Es ist kaum zu fassen, aber es ist schön. Noch keinen Tag musste ich im Regen gehen und die letzte feuchte Nacht konnte ich in einem Bett überschlafen.

In Seyssel habe ich gepinselt und ging danach mit dem Füller darüber. Diese Technik wäre gut, muss ich aber noch um vieles verbessern. Es ist ein schwarzes Bild geworden.

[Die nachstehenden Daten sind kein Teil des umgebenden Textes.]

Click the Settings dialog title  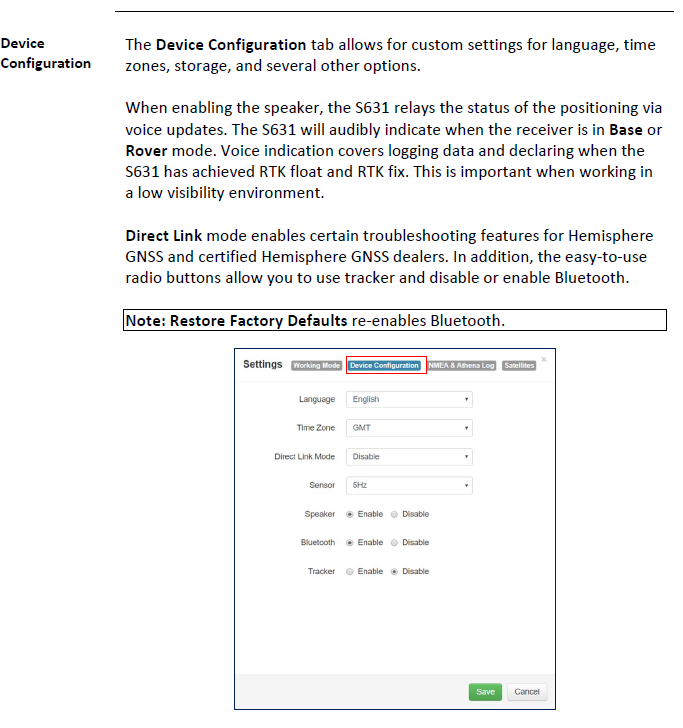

Die Leute in Gignez sind gut. Ich ass mit dem “Meister” Yan Zmorgen und verabschiedete mich bei Eveline – sie erinnert mich an Angel, nur um einiges ist sie impulsiver. Wir hatten das Heu auf der gleichen Bühne – ein herzlicher Abschied. Darf nun weiter nach Culoz – und kann bald die Karte wechseln.

Am Abend

Sehr günstig, es lohnt sich durchzuhalten und daran zu glauben, dass ich etwas finde. – Nach dem langen Marsch – fast 3 Stunden von Culoz nach Gezeis (oder sowas) kam ich ins Gewitter, wurde nass – habe ein Rebhuhn aufgescheucht, es sass mitten im hochbewachsenen Weg – und ging trotzdem im Hemd weiter. Kam zu einem Schloss – sehr schön, mit Hund – wir verstanden uns gut, er wedelte und ich plapperte in gutem Ton, um sein Bellen nicht in Beissen umzustimmen. Leider öffnete niemand ein Fenster. Wäre ein Mann erschienen, hätte ich gesagt: “Bonsoir, monsieur le roi. Moi, je suis le grenouille! Peux-je parler avec la princesse?” Aber das kann ich noch nachholen, Schlösser gibt es ja viele. In einer Bar trank ich Milch und einen Ricard – dies sei besser gegen den Durst, rieten mir die Männer, die wie Flamingos einbeinig an der Theke standen. Der “Laden” wird von zwei Schwulen geführt, wie mir schien. Da hätte ich auch übernachten können, denn zugleich war es Restaurant und Auberge. – Und jetzt liege ich auf einem alten Bett unter einer Veranda, meine Kleider, die nassen, sind an einer Wäscheleine aufgehängt und ich höre den Regen in den nächtlichen Wald trommeln. Im Dunst sehe ich die hohen Savoyen vor dem helleren Abendhimmel und in mir ist eine gesunde Müdigkeit. Jetzt essen – und was will ich noch mehr?

PS.: Am Morgen wird mich die Sonne wecken, falls sie durchblicken mag, denn meine Sicht geht nach Osten.

Noch etwas: Es hat mir in Culoz fast abgeschaltet, als ich sah, wie weit es noch ist bis Le Puy!